Zdaje sobie sprawe, że ta myśl jest dość hmmm.... enigmatyczna ale to specjalnie bo uważam, że celem wszelakich sentencji i aforyzmów jest wywoływanie szeregu różnych skojarzeń i procesów myslowych u odbiorcy.
Ale jeżeli już mam przedstawić swoją własną interpretacje to myśl ta jest polemiką ze schematyzmem, chęcią wpasowania się w jakieś normy, style itp. (co jest symbolizowane przez "długopis"), zaś "język" symbolizuje zmysł, coś indywidualnego dla każdego, coś za pomocą czego czujemy. Krótko mówiąc polemizuje tu ze stylem, schematem, strukturą, którą współczesny świat narzuca jednostce i proponuje zastąpić je szeroko rozumianym indywidualizmem, czymś czego nie można wpasować w ogólnie przyjęte normy.

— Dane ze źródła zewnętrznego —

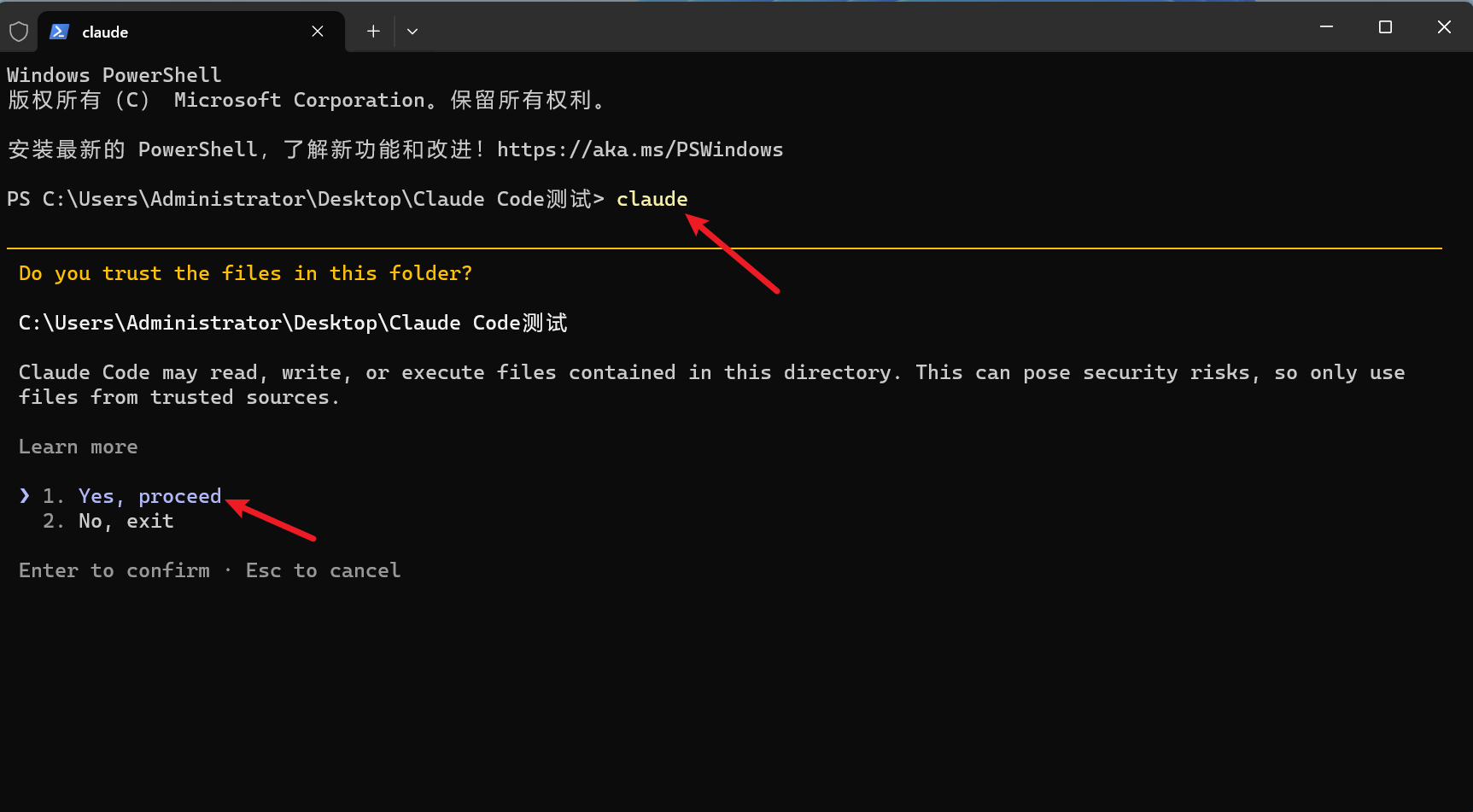Click the typed "claude" command text

(x=652, y=199)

Tak! :) Ciesze się, że to zauważyłaś. Ludzie generalnie zniekształcają świat tak żeby ten wpasować w ramy własnych doświadczeń i oczekiwań. Pierwotnie chciałem tę myśl odnieść do sztuki, którą pojmuję jako pewien specyficzny świat, w którym człowiek zawsze szuka siebie, własnego "ja".

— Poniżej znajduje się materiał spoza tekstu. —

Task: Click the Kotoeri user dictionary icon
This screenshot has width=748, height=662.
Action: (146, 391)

Dla mnie każda interpretacja jest nadinterpretacją, gdyż rozumienie czegokolwiek nigdy nie bedzie obiektywne, ale zależne od naszych doświadczeń i oczekiwań względem świata. Krótko mówiąc, - jakkolwiek to absurdalnie zabrzmi - jako odbiorcy zawsze tworzymy wraz z autorem.
Tak na marginesie Twój pierwszy komentarz jest dowodem na to, że tak interpretowałaś moją myśl, żeby ta wpasowała się w Twój unikalny konstrukt rzecyzwistości, co mnie bardzo cieszy, gdyż jestem zapalonym entuzjastą wszelkiej dwuznaczności :)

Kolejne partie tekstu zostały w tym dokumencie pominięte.